Even if the trailer didn’t give away darn near every turn of its plot, one would still have had an easy time predicting the course of events in “The Glass House.” A formulaic film that is more typical than terrible, “The Glass House” still makes for frustrating viewing, given the level of talent involved.
Topping that list is Leelee Sobieski, whose natural poise lends the preposterous proceedings a certain level of credibility. Her Ruby Baker is introduced as a rebellious high schooler, but she quickly becomes more well-behaved when her and her younger brother Rhett’s (Trevor Morgan) parents are killed in a mysterious auto accident. Ruby and Rhett are then put in the care of wealthy family friends Terry (Stellan Skarsgård) and Erin (Diane Lane) Glass, who not only live in a large hilltop home made of (yes) glass, one of their cars has the license plate “24KGLss.” With all the heavy-handed symbolism, could it be possible that this newly formed household could be in danger of being shattered by a stone?
But of course, and after Ruby rather conveniently happens upon some suspicious conversations involving Terry, she finds out that her new guardians don’t have the most crystal clear of intentions. Director Daniel Sackheim, who cut his helming teeth on numerous episodes of “The X-Files,” somehow manages to generate an air of suspense even if he sometimes too easily falls in the trap of dropping shady “hints” with all the subtlety and grace of a trowel. Ultimately, Sackheim and his able cast cannot overcome the increasingly overdone twists of Wesley Strick’s script (based on his output since, one wonders just how much of the gripping 1991 “Cape Fear” remake was his doing and not director Martin Scorsese’s). Did an unexceptional, unsurprising thriller need to morph into another one of those films with a villain that just won’t die?
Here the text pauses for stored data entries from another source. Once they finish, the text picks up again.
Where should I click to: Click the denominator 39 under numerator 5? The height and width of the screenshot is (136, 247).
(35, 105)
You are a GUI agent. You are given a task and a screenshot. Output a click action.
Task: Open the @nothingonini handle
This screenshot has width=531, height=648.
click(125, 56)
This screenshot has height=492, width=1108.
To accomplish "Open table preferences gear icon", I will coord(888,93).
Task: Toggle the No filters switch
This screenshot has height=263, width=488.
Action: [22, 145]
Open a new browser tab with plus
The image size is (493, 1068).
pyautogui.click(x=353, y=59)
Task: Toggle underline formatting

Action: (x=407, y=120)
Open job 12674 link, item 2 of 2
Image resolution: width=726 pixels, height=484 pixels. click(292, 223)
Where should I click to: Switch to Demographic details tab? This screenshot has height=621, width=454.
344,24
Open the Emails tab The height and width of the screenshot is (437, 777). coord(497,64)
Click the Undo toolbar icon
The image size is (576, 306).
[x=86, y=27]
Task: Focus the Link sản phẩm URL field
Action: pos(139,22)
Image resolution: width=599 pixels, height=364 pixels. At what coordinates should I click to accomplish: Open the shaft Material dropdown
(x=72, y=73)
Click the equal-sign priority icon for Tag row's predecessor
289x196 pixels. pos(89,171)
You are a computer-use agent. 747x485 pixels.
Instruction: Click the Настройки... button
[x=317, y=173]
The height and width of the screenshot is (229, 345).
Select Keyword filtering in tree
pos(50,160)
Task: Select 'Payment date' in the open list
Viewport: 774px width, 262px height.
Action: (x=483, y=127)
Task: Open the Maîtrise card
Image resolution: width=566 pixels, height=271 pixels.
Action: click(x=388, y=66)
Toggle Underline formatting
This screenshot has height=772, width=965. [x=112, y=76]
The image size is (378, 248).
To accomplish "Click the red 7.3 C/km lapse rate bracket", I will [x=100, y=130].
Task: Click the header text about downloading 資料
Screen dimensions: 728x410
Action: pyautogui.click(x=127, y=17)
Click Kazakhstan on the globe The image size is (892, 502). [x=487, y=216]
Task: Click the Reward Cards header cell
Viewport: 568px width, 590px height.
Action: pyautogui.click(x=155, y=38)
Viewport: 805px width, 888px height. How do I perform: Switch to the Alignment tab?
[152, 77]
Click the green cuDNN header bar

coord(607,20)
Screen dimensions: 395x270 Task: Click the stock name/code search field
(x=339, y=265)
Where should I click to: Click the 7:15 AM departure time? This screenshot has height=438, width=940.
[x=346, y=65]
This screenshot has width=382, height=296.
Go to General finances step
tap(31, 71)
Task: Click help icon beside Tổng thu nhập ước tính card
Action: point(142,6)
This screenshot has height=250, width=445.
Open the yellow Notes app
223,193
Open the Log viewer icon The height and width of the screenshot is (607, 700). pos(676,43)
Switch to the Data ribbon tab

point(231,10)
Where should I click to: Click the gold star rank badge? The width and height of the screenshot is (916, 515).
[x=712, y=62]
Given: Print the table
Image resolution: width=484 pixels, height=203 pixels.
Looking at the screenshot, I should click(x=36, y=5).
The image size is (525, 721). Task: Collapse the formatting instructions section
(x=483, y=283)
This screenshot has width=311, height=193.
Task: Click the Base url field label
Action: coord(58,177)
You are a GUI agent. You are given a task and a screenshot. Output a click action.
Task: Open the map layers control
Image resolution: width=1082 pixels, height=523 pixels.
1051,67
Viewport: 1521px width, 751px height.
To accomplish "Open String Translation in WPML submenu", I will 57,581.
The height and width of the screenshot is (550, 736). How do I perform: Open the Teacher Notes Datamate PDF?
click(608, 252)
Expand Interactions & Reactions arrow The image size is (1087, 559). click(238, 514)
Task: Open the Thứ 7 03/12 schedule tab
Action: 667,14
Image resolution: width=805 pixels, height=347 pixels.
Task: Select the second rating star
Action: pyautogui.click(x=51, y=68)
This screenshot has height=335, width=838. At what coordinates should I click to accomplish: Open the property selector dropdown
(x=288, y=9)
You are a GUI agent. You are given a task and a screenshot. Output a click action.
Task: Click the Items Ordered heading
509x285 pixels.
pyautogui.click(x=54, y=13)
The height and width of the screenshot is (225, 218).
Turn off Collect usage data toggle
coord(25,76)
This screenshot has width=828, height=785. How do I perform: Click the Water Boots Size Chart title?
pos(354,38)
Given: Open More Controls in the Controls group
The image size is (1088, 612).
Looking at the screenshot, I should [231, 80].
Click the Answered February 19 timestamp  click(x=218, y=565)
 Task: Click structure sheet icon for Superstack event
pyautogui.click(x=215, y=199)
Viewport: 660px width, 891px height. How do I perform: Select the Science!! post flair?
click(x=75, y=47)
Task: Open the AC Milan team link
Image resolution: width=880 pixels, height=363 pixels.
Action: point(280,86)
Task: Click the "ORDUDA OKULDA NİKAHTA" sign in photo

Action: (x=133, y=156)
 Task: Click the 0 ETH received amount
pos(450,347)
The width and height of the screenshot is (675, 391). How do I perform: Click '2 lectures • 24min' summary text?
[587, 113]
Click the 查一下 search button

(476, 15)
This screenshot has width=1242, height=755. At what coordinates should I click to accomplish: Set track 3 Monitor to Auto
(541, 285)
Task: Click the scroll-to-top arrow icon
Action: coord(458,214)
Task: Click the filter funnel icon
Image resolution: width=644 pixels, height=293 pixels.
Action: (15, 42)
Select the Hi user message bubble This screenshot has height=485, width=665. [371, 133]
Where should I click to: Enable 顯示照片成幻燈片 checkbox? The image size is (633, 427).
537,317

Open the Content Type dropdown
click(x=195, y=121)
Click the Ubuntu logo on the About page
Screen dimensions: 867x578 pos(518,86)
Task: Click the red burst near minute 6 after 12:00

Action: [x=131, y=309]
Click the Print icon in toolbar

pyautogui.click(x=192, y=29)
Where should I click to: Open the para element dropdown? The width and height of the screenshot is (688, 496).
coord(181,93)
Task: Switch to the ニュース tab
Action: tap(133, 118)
Then again, that’s just another example of how by-the-numbers and off-the-rack “The Glass House” is. Sobieski does intermittently rise above the occasion, doing what she can with the film’s only halfway-realistic role; some usually reliable co-stars fare less well: Skarsgård gives in to the histrionics of the script too easily while Lane is stymied by a role that’s a nonentity on the page. Perhaps Lane’s part is most reflective of the whole of the film: neither here nor there, and easily forgotten.